Once a drop of water containing phyto gets in an algae culture tank, they take over immediately. the same is true with different types of algae.
In the end, the segmented tanks are just too close together. They make great chambered refugiums though, or ATSs so dont give up on them:)
 
Here are the designs (thanks for sending them):

culturing.jpg


culturingalt.jpg
 
ddoering - I had thought about using the a kind of "culturing closed loop" for the culture source water. I think the reality is that the you aren't going to get a 100% kill ratio with any UV light.

Contamination hasn't been a huge problem for me, it's just that I would rather have more control over what goes into the cultures from the very beginning than hope something doesn't get through the UV light and filter screen. I was planning on low dose of fertilizer (micro grow, or some such variation) to be added to the source water. I also thought about adding a small circulation pump (an old maxijet) at the end of the manifold, sending the water back into the storage water tank - this way the UV light doesn't overheat, but all the water being fed to the cultures gets zapped by UV...

I know this means keeping a close eye on salinity and top off water, but the extra work that imposes seems worth the trade of of a more sterile medium feeding the cultures and a small water change on a daily basis.

If you guys see any holes in this, please fire away.

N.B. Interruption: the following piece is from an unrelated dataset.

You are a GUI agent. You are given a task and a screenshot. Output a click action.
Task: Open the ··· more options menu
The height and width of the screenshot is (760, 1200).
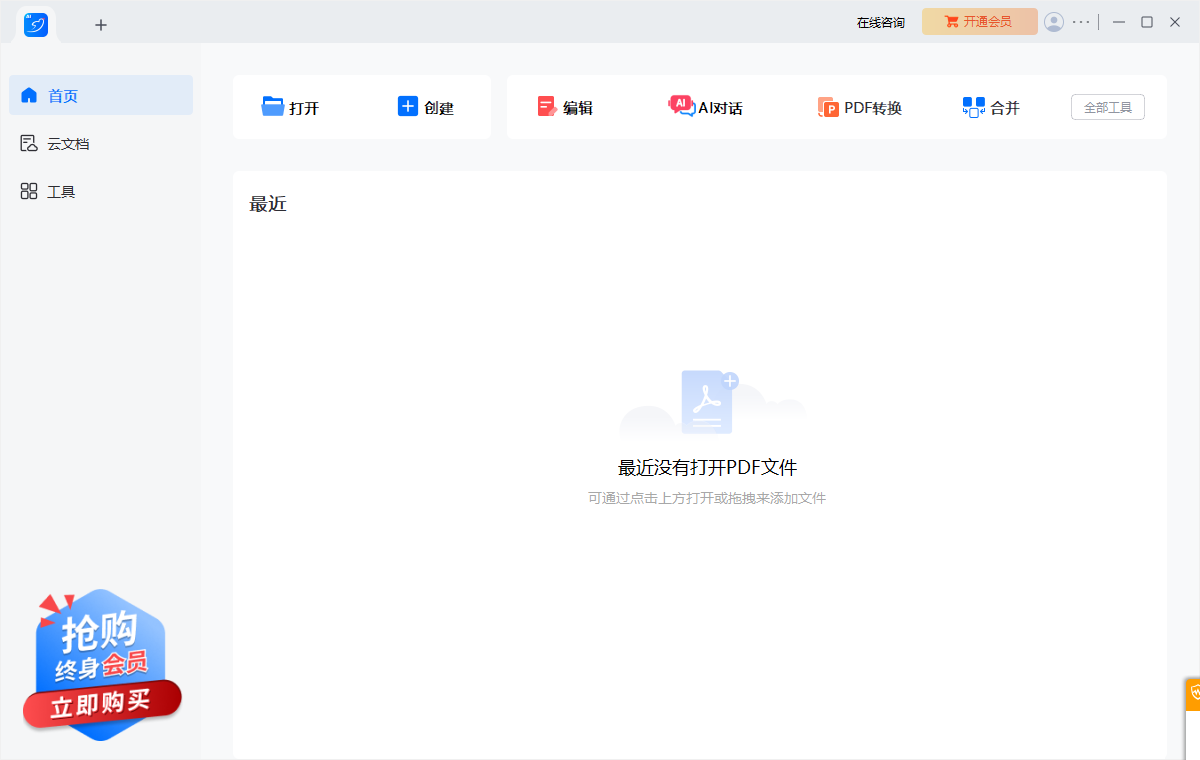(x=1081, y=21)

I would rather get some good criticism than not.
 
I have one concern about doing the 24/7 feeding. I have been giving this a lot of thought for some time, particularly on how to feed food with large sized pieces and keeping it chilled. I make all my own food and there is a marked health benefit, but the issue I have a hard time with, is that it's my belief that soaking it in water releases nutrients into the water. I typically soak the frozen mixture and shredded nori in tank water with vitamins, and then drain it into a fine net.

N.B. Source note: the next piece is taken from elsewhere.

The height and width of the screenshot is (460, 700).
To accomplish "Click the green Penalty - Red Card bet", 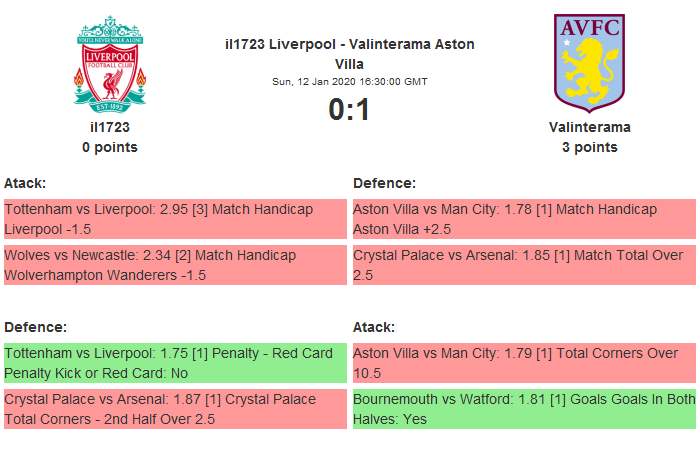I will (x=175, y=363).
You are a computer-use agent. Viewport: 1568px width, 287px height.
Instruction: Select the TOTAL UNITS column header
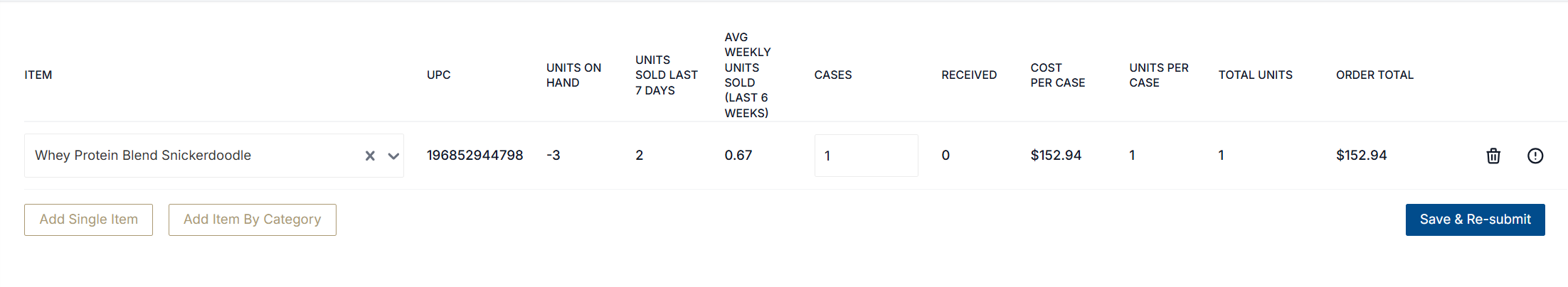point(1255,75)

What I seem to have observed is that during a period of about 2 months, I forgot about the net and my watre quality suffred substantially. Now I know it's hard to pinpoint causitive factors in a reef, but I think there is some validity to that theory.

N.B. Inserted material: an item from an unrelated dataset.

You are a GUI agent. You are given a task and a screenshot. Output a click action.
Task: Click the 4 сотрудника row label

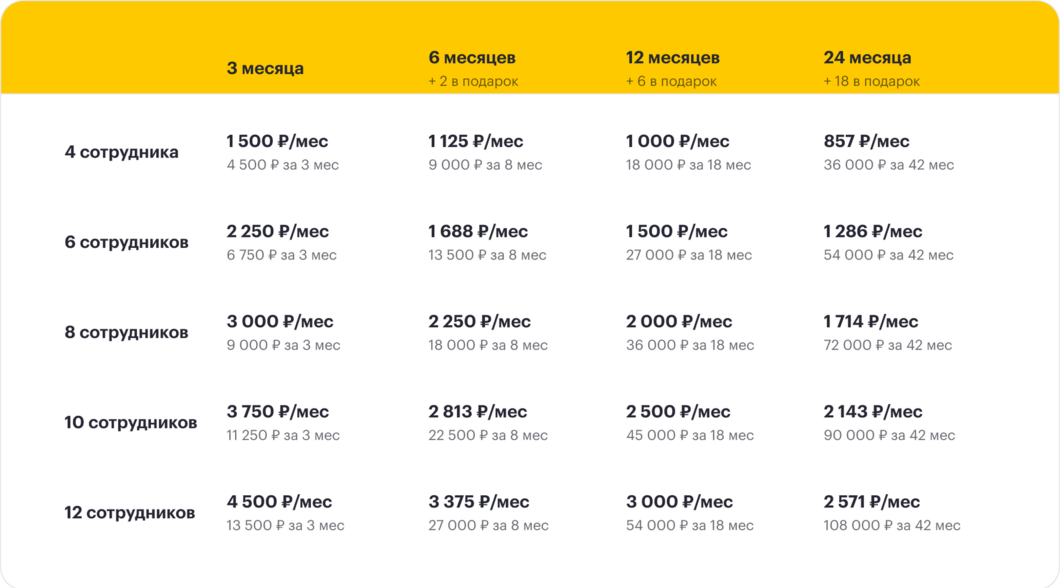click(x=122, y=152)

So how can we dose food 24/7 but leave the extra "nutrients" like PO4 and nitrate behind?
 
Hi Biffer,

If you are just going to use new water with fertilizer to feed the micro algae cultures, why not just buy the concentrates and drip feed them into your rotifer/pod rearing tanks?

I remember reading somebody who converted a dorm fridge specifically as the aquarium feed station, they drilled some feed line tube holes through the side of the fridge and used a dosing pump to drip feed the concentrate into well stirred rotifer/pod tanks.

You have to buy algae concentrates, but you don't have the ongoing expense for the lighting and the uv and the initial costs of the culturing tanks for the different algae strains. The iron/fertilizer is also an ongoing costs for growing your own cultures, along with the constant new saltwater you are mixing up. Basically is the ongoing cost of new concentrate cheaper than growing your own?

The dripping in of new saltwater into a system that is also losing water to evaporation is going to make it more challenging to keep salinity constant as you will have to constantly be figuring out how much freshwater you need to add in addition to the amount of saltwater you are removing to keep up with the new saltwater that is dripping in.

You can just use filtered tank water back to the copepod / rotifer tanks to control the overflow rates back to the main tank if you direct fed concentrates to the copepod/rotifers.

Another thing to keep in mind is that you should ensure you have adequate overflow protection. If you have some water source constantly adding to the total tank volume (as this new water from the feeding will do) you want to make sure your sump has the extra capacity to hold all the additional water without flooding if you have some failure in your feed setup. Say a valve gives loose and drains out into your main tank, or you have some power outtage, or you simply forget about the drip feeding for a while and it drains into your tank, make sure you have calculated in the extra capacity your sump needs.